[[ Records shown open ]]
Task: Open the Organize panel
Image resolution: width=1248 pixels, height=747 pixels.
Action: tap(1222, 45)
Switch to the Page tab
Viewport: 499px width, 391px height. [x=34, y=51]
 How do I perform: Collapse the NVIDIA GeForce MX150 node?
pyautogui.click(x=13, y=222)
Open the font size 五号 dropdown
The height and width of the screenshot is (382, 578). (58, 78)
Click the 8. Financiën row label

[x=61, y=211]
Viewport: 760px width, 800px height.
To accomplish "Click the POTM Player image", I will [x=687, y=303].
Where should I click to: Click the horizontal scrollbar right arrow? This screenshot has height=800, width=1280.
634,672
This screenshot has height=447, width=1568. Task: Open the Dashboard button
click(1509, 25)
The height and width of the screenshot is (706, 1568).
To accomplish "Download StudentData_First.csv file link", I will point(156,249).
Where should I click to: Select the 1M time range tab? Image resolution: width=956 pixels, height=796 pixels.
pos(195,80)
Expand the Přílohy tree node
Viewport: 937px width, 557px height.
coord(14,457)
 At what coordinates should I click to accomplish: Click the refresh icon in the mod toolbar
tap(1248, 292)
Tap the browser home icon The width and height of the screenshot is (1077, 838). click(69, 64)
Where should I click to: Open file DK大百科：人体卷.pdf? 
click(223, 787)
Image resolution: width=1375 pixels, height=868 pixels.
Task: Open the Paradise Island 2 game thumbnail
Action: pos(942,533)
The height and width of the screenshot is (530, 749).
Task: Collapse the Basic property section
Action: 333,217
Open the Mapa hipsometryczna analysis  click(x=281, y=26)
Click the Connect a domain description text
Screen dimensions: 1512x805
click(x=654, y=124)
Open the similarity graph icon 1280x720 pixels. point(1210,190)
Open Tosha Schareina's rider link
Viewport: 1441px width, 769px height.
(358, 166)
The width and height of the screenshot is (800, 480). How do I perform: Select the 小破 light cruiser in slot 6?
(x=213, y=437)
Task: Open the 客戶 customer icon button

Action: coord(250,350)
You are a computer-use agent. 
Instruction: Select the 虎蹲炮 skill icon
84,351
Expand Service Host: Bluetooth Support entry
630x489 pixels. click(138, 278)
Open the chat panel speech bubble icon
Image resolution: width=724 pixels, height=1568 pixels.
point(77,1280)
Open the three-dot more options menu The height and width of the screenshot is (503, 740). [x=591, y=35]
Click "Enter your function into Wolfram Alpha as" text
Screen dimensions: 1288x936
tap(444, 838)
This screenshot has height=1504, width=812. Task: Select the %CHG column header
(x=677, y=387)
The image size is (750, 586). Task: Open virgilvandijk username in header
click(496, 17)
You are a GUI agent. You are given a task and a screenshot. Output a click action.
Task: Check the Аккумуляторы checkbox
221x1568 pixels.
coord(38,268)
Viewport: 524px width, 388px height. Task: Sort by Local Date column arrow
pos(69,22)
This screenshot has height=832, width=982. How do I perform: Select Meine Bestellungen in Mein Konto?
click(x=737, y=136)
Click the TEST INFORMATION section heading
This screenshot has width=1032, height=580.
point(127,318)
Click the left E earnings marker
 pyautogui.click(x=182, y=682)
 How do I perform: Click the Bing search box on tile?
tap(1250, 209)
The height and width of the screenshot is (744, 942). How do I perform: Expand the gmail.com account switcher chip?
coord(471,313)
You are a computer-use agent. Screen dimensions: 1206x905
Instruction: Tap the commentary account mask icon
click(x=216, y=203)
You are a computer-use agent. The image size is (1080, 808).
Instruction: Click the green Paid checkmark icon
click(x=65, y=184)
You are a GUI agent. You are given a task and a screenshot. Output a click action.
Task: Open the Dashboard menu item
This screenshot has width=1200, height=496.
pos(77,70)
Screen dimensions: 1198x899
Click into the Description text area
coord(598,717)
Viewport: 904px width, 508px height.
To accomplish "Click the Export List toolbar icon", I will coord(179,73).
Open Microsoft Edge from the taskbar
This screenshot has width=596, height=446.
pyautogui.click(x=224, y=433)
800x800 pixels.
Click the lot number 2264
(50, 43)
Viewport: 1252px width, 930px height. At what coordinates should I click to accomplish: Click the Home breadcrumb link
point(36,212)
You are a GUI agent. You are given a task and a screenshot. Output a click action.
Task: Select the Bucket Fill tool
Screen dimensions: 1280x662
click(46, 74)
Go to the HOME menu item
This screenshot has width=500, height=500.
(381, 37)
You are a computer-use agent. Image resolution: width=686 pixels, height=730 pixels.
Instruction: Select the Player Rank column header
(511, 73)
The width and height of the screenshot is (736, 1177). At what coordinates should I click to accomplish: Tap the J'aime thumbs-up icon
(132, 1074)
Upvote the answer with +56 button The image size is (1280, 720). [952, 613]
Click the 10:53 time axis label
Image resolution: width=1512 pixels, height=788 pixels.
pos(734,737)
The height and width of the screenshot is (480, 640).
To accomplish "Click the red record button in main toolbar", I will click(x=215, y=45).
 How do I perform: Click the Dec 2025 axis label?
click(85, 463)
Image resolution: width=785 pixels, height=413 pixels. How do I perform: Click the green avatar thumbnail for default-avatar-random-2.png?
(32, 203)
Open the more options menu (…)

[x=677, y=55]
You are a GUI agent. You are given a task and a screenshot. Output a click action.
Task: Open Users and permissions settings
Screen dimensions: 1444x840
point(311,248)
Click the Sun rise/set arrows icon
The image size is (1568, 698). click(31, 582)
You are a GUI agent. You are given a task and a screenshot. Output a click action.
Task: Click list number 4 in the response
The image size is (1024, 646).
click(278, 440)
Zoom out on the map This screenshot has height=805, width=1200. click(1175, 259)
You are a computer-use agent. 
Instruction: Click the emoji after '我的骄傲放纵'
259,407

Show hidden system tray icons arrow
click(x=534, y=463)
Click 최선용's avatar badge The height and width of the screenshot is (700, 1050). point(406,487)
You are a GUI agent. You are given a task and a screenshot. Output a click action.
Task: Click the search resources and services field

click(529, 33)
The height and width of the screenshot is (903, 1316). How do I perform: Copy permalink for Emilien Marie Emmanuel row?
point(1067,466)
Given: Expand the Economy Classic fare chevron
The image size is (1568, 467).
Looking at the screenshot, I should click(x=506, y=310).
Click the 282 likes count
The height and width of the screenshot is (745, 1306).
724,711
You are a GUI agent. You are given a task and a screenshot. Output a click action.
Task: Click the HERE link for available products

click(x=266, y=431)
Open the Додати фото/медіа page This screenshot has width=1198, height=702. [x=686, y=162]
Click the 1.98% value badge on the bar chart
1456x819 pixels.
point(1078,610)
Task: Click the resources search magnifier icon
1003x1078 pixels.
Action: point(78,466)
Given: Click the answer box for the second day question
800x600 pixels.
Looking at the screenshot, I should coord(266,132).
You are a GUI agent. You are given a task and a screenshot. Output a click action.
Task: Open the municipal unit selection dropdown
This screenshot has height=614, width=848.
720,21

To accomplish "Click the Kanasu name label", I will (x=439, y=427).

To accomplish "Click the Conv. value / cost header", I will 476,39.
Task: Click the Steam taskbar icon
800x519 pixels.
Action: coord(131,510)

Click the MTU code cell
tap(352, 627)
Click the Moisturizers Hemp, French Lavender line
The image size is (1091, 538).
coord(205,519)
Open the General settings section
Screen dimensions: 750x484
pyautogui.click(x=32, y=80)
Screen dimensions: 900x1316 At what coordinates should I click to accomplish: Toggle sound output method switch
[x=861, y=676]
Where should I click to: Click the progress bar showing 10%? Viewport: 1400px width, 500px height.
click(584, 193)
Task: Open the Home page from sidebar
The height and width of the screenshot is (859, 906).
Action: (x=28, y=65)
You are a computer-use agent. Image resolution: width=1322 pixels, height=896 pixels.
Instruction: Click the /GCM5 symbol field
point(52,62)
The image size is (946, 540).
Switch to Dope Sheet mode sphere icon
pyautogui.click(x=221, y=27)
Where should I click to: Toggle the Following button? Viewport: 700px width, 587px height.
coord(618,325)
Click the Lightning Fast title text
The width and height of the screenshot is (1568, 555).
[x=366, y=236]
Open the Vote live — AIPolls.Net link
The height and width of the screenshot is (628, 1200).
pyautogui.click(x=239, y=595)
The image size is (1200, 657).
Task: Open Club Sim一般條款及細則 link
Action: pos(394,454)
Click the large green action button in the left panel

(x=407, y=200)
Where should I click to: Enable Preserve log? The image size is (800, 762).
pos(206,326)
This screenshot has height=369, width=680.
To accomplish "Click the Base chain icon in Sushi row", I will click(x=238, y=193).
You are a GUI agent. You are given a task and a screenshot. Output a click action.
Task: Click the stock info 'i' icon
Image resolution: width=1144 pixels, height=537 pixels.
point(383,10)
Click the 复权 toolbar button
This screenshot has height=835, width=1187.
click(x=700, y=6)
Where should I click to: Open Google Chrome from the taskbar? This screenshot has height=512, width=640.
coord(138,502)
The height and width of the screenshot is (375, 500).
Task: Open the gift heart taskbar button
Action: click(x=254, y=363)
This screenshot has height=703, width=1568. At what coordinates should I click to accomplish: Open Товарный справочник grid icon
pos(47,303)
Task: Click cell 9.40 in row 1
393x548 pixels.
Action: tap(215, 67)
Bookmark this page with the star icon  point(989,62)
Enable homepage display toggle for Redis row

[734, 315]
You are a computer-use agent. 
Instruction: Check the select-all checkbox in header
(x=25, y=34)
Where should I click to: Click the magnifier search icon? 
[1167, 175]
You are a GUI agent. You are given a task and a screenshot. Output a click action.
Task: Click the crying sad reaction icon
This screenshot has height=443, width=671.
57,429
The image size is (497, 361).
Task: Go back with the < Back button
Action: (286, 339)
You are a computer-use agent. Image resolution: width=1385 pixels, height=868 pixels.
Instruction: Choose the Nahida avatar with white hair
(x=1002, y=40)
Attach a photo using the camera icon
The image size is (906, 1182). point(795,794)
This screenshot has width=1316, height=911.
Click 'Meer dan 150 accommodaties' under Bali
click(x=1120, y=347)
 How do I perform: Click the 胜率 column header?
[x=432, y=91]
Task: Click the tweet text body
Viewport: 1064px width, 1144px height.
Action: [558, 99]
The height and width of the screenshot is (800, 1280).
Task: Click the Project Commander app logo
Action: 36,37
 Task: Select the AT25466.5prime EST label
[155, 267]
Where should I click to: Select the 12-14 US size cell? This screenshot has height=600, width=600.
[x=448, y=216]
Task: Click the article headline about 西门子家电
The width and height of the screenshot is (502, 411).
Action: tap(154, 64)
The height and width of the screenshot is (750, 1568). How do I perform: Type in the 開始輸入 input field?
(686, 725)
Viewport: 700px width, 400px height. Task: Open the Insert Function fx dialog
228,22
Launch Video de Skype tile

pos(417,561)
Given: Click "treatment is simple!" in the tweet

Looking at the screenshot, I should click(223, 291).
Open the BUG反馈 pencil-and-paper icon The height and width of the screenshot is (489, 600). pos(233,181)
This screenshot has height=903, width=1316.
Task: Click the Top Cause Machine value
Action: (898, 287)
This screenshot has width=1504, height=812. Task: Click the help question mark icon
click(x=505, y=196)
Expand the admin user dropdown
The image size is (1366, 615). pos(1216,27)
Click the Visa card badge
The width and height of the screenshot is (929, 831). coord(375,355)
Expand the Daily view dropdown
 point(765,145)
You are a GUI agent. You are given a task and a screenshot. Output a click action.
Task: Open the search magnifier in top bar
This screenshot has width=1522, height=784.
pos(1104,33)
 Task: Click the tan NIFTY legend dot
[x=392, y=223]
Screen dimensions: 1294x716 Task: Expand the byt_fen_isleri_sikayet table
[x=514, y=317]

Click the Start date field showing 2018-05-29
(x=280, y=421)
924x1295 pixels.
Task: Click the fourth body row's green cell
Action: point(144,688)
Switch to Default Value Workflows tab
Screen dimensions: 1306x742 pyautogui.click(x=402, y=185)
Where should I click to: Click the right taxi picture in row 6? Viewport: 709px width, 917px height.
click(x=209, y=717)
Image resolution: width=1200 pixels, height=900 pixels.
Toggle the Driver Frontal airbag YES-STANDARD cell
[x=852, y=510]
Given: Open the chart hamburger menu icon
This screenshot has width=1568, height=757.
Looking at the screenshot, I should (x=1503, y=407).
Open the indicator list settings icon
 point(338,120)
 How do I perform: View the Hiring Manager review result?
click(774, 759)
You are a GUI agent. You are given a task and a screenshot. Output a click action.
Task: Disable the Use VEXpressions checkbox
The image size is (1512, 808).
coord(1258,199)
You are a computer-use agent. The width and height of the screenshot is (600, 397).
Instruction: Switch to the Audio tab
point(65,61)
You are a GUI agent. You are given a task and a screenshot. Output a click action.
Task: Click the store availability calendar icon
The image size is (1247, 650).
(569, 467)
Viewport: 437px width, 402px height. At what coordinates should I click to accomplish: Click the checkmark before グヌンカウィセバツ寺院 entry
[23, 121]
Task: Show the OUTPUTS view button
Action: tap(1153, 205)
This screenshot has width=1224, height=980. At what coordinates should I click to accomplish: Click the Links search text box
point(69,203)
[[ Records shown closed ]]
• What this task involves: Beginning at the first line of the records, give again each line exactly as written, ending with the line that contains "Tap the browser".

• Written reply:
Task: Open the Organize panel
Image resolution: width=1248 pixels, height=747 pixels.
Action: tap(1222, 45)
Switch to the Page tab
Viewport: 499px width, 391px height. [x=34, y=51]
 How do I perform: Collapse the NVIDIA GeForce MX150 node?
pyautogui.click(x=13, y=222)
Open the font size 五号 dropdown
The height and width of the screenshot is (382, 578). (58, 78)
Click the 8. Financiën row label

[x=61, y=211]
Viewport: 760px width, 800px height.
To accomplish "Click the POTM Player image", I will [x=687, y=303].
Where should I click to: Click the horizontal scrollbar right arrow? This screenshot has height=800, width=1280.
634,672
This screenshot has height=447, width=1568. Task: Open the Dashboard button
click(1509, 25)
The height and width of the screenshot is (706, 1568).
To accomplish "Download StudentData_First.csv file link", I will point(156,249).
Where should I click to: Select the 1M time range tab? Image resolution: width=956 pixels, height=796 pixels.
pos(195,80)
Expand the Přílohy tree node
Viewport: 937px width, 557px height.
coord(14,457)
 At what coordinates should I click to accomplish: Click the refresh icon in the mod toolbar
tap(1248, 292)
Tap the browser home icon The width and height of the screenshot is (1077, 838). click(69, 64)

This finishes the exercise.